Between the lines holding "At what coordinates should I click to accomplish: Select" and "Screen dimensions: 573x859 tap(437, 371)", inclusive, swap "label" for "tag" and reproduce those lines with nothing else altered.

* START INFORMATION SUPPLIED *

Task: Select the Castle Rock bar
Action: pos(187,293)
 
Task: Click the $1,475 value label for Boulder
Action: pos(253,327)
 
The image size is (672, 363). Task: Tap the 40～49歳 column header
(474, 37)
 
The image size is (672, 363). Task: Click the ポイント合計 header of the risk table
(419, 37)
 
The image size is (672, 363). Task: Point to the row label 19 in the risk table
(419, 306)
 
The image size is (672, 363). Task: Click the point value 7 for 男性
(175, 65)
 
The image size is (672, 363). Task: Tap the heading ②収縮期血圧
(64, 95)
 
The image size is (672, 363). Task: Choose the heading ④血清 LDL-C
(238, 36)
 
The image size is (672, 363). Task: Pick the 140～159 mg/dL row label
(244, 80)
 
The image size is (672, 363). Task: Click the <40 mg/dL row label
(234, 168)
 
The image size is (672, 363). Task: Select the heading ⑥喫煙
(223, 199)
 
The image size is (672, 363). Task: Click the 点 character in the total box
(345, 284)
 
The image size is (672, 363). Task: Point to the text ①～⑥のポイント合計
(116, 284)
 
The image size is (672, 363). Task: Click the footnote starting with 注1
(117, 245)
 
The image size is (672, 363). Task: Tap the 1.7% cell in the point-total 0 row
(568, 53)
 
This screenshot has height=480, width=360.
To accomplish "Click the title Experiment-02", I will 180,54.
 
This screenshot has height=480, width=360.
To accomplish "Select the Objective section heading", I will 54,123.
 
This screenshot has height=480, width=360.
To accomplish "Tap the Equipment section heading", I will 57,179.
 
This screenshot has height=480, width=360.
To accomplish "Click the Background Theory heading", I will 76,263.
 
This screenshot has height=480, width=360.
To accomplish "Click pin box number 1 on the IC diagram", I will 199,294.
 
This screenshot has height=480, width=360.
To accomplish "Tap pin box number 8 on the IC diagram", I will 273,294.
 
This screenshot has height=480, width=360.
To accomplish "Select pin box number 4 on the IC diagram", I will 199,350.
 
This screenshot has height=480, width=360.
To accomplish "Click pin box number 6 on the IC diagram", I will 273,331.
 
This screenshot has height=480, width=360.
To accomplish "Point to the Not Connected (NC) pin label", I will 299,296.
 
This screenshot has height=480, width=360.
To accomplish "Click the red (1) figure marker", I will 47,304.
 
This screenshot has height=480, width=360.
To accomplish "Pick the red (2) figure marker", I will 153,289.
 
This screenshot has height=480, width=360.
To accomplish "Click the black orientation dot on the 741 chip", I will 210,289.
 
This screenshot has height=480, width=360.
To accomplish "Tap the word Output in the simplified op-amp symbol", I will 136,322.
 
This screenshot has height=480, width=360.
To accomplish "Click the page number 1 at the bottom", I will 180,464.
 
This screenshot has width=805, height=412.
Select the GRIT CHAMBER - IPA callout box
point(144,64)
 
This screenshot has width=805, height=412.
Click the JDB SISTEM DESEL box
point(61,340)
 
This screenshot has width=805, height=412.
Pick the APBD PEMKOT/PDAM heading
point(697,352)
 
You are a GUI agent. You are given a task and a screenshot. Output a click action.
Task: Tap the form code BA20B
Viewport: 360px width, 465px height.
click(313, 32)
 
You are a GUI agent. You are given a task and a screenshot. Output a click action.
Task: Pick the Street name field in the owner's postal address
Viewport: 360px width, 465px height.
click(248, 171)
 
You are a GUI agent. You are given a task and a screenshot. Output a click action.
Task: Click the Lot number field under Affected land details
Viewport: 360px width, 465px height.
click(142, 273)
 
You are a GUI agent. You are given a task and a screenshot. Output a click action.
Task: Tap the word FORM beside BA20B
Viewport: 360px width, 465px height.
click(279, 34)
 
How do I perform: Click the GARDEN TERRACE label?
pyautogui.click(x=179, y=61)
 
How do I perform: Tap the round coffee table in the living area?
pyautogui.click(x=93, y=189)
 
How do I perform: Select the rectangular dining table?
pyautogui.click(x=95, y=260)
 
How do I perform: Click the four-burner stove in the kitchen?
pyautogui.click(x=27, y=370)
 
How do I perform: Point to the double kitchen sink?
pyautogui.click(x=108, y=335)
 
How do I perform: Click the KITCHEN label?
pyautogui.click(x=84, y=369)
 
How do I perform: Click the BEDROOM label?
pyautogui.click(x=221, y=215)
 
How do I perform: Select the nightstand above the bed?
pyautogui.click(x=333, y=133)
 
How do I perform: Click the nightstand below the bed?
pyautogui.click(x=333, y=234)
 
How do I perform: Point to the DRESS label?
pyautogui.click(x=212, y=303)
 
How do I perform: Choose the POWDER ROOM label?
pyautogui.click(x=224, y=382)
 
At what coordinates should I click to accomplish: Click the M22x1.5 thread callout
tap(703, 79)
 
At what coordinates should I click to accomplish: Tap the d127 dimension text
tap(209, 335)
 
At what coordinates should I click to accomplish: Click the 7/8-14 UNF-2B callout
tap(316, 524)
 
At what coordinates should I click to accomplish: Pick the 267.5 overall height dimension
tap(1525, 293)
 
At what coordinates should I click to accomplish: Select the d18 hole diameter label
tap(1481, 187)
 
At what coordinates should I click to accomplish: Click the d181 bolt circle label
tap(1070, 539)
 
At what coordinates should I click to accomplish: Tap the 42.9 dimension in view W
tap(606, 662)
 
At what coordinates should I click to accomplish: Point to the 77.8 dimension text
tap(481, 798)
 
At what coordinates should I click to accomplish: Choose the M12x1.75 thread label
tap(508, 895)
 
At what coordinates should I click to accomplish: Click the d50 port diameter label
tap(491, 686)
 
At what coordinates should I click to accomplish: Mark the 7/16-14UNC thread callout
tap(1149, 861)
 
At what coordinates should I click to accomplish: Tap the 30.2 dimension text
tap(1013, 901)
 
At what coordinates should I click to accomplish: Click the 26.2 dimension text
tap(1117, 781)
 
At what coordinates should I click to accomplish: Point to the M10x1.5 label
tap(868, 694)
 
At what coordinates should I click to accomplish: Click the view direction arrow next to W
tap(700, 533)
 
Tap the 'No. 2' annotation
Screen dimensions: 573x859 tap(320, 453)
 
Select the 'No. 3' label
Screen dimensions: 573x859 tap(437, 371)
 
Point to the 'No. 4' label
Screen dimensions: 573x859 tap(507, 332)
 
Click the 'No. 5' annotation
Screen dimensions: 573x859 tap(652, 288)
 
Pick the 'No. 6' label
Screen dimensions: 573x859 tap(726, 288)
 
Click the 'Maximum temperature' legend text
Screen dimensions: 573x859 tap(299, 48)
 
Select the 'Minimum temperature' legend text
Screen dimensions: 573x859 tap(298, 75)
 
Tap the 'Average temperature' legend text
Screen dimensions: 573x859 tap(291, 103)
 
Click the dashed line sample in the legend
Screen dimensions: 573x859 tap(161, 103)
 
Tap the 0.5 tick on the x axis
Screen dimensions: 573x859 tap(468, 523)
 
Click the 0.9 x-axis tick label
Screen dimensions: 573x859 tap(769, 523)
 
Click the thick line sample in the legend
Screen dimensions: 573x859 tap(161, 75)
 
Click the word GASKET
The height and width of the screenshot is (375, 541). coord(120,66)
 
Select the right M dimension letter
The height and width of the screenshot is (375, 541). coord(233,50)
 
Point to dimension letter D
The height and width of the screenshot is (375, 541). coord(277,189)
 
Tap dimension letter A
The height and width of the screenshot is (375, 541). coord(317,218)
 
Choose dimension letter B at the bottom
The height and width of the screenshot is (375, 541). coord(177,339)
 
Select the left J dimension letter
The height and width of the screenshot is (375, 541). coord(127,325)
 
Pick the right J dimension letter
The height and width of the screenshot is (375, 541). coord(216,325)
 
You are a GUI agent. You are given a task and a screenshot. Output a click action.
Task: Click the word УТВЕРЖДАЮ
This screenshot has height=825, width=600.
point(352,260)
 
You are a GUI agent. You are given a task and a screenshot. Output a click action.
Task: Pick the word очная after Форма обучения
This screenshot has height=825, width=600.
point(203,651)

* END INFORMATION SUPPLIED *

*RESULT*
At what coordinates should I click to accomplish: Select the d18 hole diameter tag
tap(1481, 187)
 
At what coordinates should I click to accomplish: Click the d181 bolt circle tag
tap(1070, 539)
 
At what coordinates should I click to accomplish: Tap the 42.9 dimension in view W
tap(606, 662)
 
At what coordinates should I click to accomplish: Point to the 77.8 dimension text
tap(481, 798)
 
At what coordinates should I click to accomplish: Choose the M12x1.75 thread tag
tap(508, 895)
 
At what coordinates should I click to accomplish: Click the d50 port diameter tag
tap(491, 686)
 
At what coordinates should I click to accomplish: Mark the 7/16-14UNC thread callout
tap(1149, 861)
 
At what coordinates should I click to accomplish: Tap the 30.2 dimension text
tap(1013, 901)
 
At what coordinates should I click to accomplish: Click the 26.2 dimension text
tap(1117, 781)
 
At what coordinates should I click to accomplish: Point to the M10x1.5 tag
tap(868, 694)
 
At what coordinates should I click to accomplish: Click the view direction arrow next to W
tap(700, 533)
 
Tap the 'No. 2' annotation
Screen dimensions: 573x859 tap(320, 453)
 
Select the 'No. 3' tag
Screen dimensions: 573x859 tap(437, 371)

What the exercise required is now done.